|By Roger Strukhoff||
|July 6, 2014 09:28 PM EDT||
As Conference Chair of @ThingsExpo, I have the good fortune to get exposed to a lot of forward thinking and research about the IoT.
I just read an interesting report on the IoT from the UK's Vodafone. This telco giant—the world's second largest, its 400+ million subscribers sandwiched betweeo two Chinese Leviathans—stands to benefit immensely from th use of 4G communications and beyond as the IoT evolves globally.
The report equates the terms M2M with IoT for the most part, at one point conceding that perhaps M2M is the “plumbing” of the IoT.

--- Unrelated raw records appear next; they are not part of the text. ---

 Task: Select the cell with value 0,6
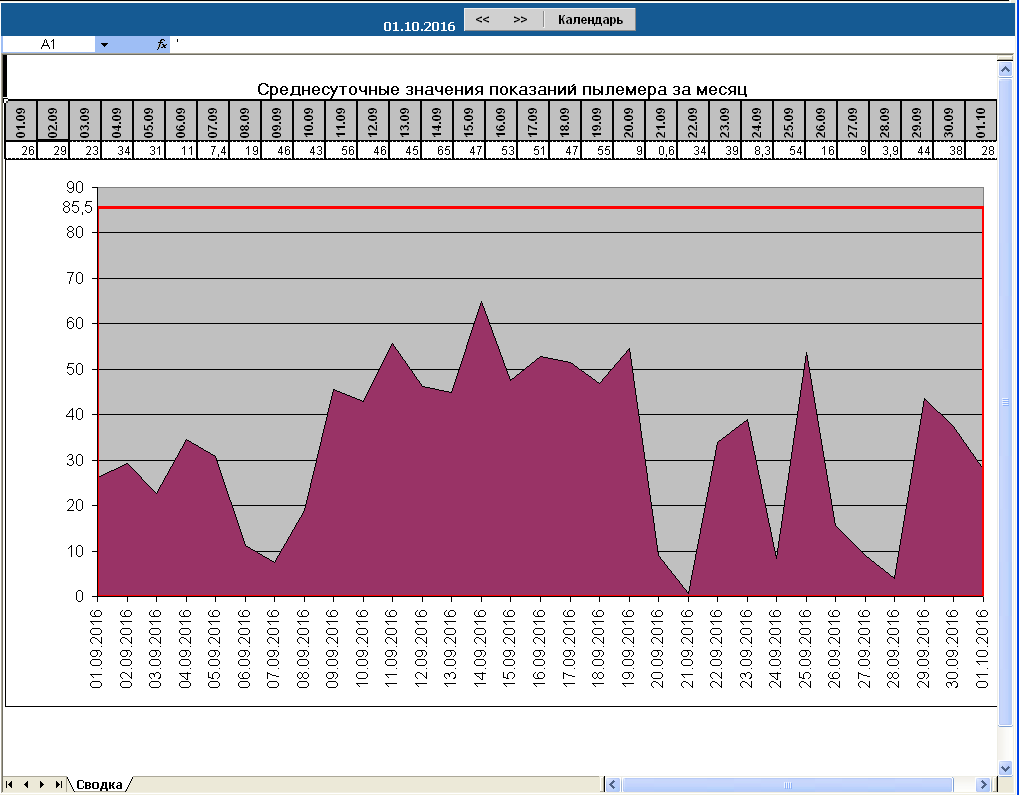tap(660, 150)
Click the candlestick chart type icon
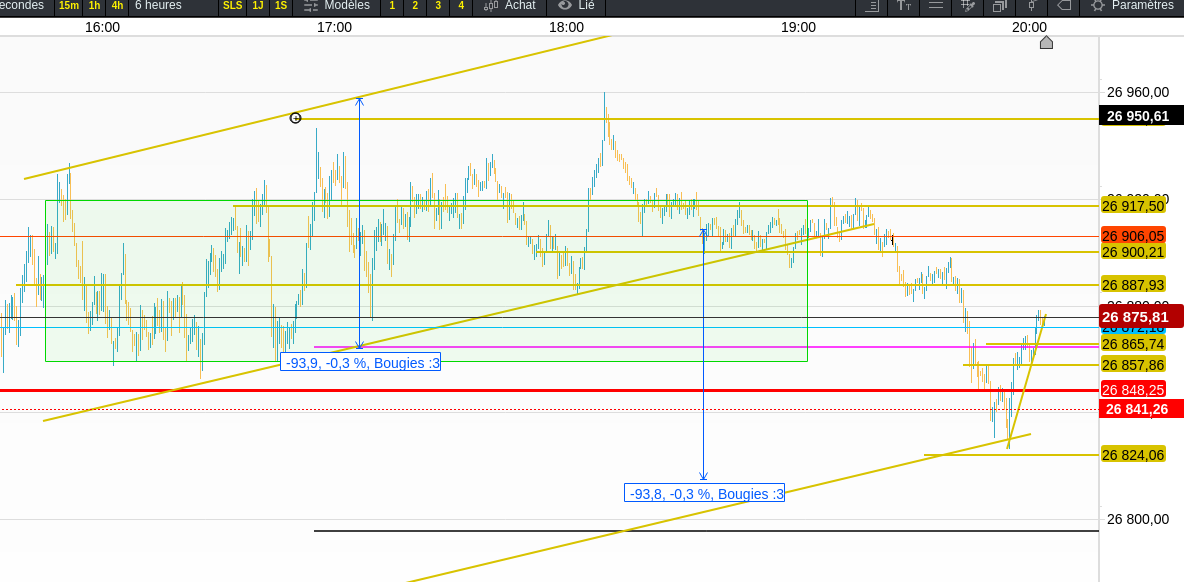The image size is (1184, 582). (x=1032, y=6)
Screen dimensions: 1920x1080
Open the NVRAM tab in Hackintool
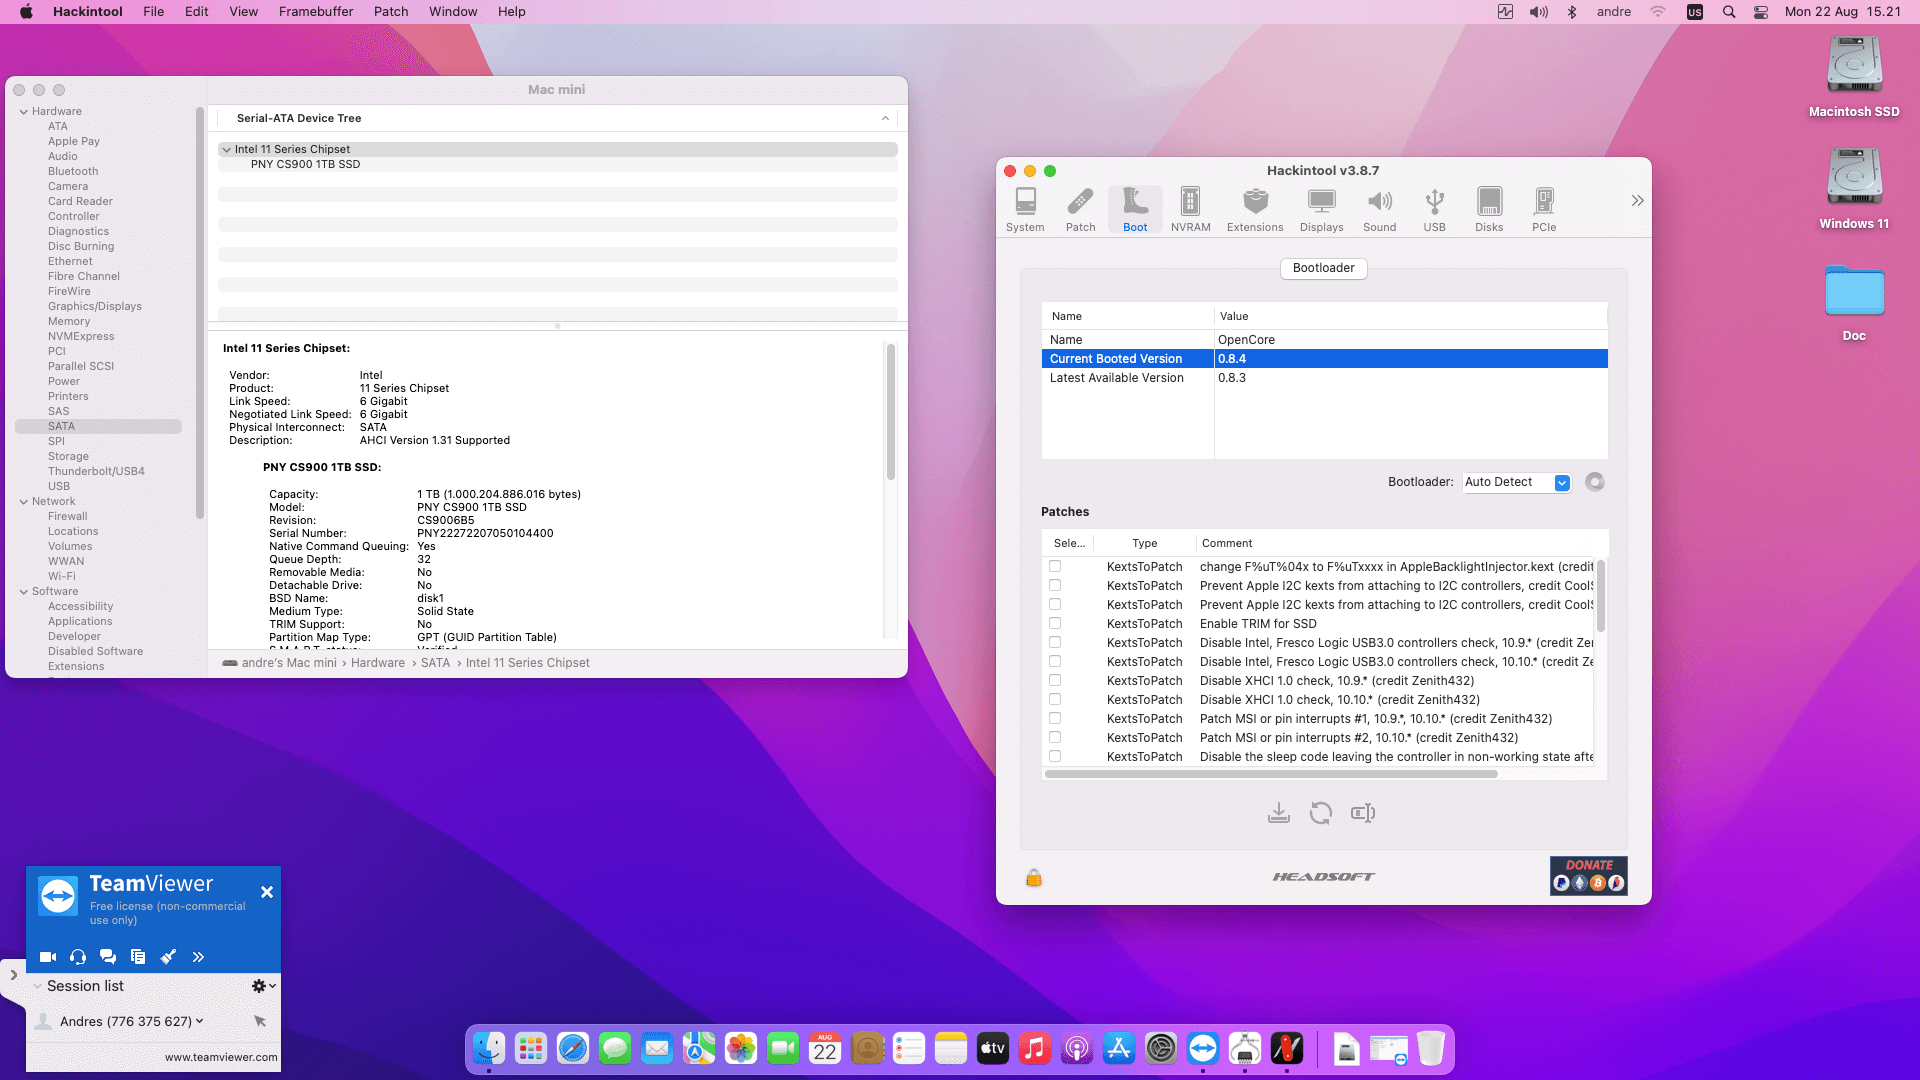coord(1190,210)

Semantics aside, Vodafone's report shows an aggressively expanding Internet of Things. It also says the Americas are lagging in general, as fast-paced Asia and even sluggish Europe are marching inexorably to a future suffused with the IoT.
To wit, Africa, Asia, and the Middle East more than doubled its percentage of IoT adoption, from 12% to 27% over just the past year, according to the report. In contrast, Europe jumped from 11% to 21% and the Americas from 13% to 17%.
The report is based on interviews with more than 600 executives in 14 countries. In the Americas, those countries were the United States and Brazil. Europe's interviewees were in Germany, the UK, the Netherlands, Italy, and Spain. The rest of the world included Turkey, South Africa, China, India, South Korea, Japan, and Australia.
Vodafone also found that an astounding 55% of the companies it surveyed are either already incoporating M2M or plan to do so in two years. It thus anticipates that more than half of companies will have an M2M project in place by 2016.
A Different View
One could no doubt create different sets of numbers by querying executives from a broader set of countries. Our research at the Tau Institute – which relies on overall statistics rather than pesonal interviews – finds that the United States lags many countries in the Americas, with Brazil lagging further. Including Canada, Costa Rica, Chile, and Uruguay, for example, would show a brighter picture.
The Vodafone survey did incorporate what we see as a more representative set of nations in the other two regions, although again, the inclusion of Baltic and Eastern European nations on the one hand, and Ghana, Senegal, and some East African nations on the other would show a different picture.
That said, the Vodafone survey concentrated on countries with large populations, for the most part, and seems to provide a credible way for technology companies, business executives, government and NGO leaders, and investors to view the IoT on a global basis.
The survey identified several key triggers for companies to move to an M2M project: cost savings via automation, the opportunity for innovation, process and productivity improvements, end-user demand, and declining costs of the technology involved.
There is much more. It's called the Vodafone M2M Barometer Report 2014. It provides great food for thought, and to me, a sense of urgency. I am committed to the long-term with my IoT2040 thinking, but it's clear, whether this report is optimistic for the countries it surveyed as well as the world as a whole, that the IoT is upon us and growing dynamically.